相変わらず暑いし寒いし肌はひりつくけど、さっきのような地獄は過ぎ去っていた。

 ゆっくりと体を起こすと、ベッド脇の椅子に腰掛けるナズナと、壁にもたれるユリの姿が見えた。

 目が合うと、ナズナは大きく安堵の息をついた。それでも顔に浮かんだ不安や困惑、緊張の色は薄らがない。充血した目でまっすぐにこちらを見据える。

「……大丈夫?」

「申し訳ない。もう落ち着いた」

「何が、何がどうなってるの? なんであんな……」

 ナズナは半ばパニックになっているような様子で、思い出すだけで気がおかしくなりそうだとでも言うように首を横に振りながら尋ねてきた。

「ちょっと張り切りすぎたみたいだ。次からは気をつける。二度とこんなことはないようにするから」

 ナズナは沈痛な面持ちのまま、答えることもうなずくこともせずうつむいている。少しの間そのままでいたが、やがて顔を上げて口を開いた。

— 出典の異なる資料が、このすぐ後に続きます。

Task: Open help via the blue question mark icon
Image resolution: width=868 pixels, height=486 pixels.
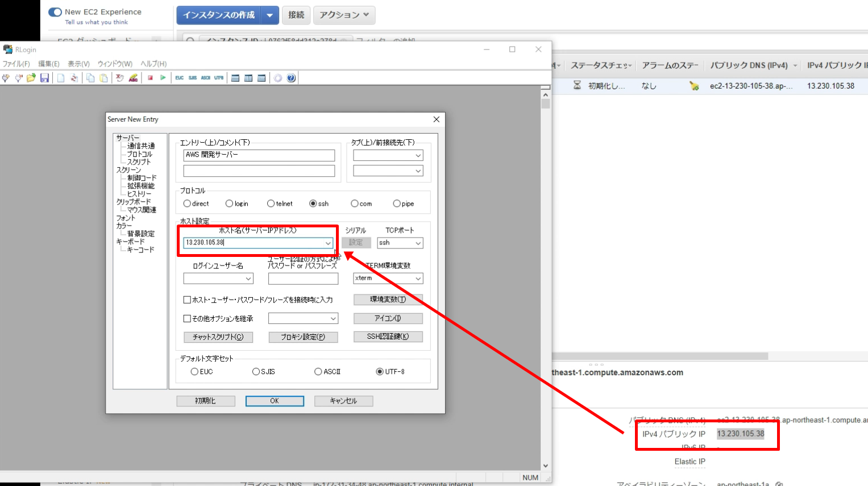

「お願い。お願いだからユウトが今どういう状態なのか教えて。夢を見ているとき、戦ってるとき、日常生活を送ってるとき。どれくらいつらくて、何を我慢してるのか教えてほしい」

 ……あんな醜態を晒したあとでは、話さない方が余計に心配を呼ぶか。

「わかった」

 こうなったらもう納得いくように説明するしかない。中途半端にごまかしても疑念は残るだろうし。

 かといって、いざ言葉で伝えようとするとなかなか難しいものなんだが。

「今日を除けば夢を見てるとき以外は、基本的にたいした問題はないんだ。ただ、その夢の中では火炙りやら氷漬けやらかまいたちやらを延々と味わわされる。前に、夢で十分な魔力が生成できるのは夢の中だと効率がいいからじゃないか、って話になったけど、多分そういうわけじゃなくて普通にそれ相応の苦痛があるからだと思う」

 それを聞いたナズナの顔がひきつった。

「この前ロマルさんに聞いたの。ギリギリS級くらいの適性があったとしても、強化魔術を一分持続させるだけの魔術を得るには、腕を一万回切り落とすくらいの苦痛が必要だって。もし、もし本当にユウトが使ってる膨大な魔力が、現実と同じ効率で生成されてるとしたら……」

「正直なところそれくらいの苦痛ではあるな」

 ナズナは力なく首を振って下を向いた。そんなナズナに代わって、ユリが口を開く。

「今日はどういう状態だったの? 普段とくらべてもずっとひどかったってこと?」

「そうだな。普段はせいぜい暑さと寒さとそれなりの痛みを感じるくらいなんだ。でも今日討伐から戻ってきたときはほとんど夢と同じような状態だった。まあ、今回は無茶がたたっただけだと思う」

 ユリも難しい顔で腕を組んだ。それからしばらく、重苦しい沈黙が続く。

 どうすればいいんだろうか。二人とも優しすぎる。人の痛みに敏感すぎるんだ。これくらい平気だと言っても、放っておいてはくれない。どう言えば心配をかけずに済むのか。

「私に、何ができるのかな?」

 沈黙を破ったのは、静かに顔を上げたナズナだった。

「今まで通りで十分だよ。俺が戦うのを支えてほしい。俺が死なないように、ナズナのずば抜けた医療魔術の才能で助けてほしい」

「でも、でも……今日のユウト、本当に苦しそうだった。体をかきむしりながら転げまわって。それこそ、そのまま死んじゃうんじゃないかってくらいだった」

 そのときのことを思い出してか、ナズナは強く唇を噛んで眉根を寄せた

「なのに、助けられなかった。ただ見てることしかできなかった。私には、ユウトのその苦しみをどうすることもできなかったんだよ」

 目の前で苦しんでいる人がいるのに自分には何もできない。ナズナにとっては、目の前で人に死なれるのと同じくらいつらいことだろう。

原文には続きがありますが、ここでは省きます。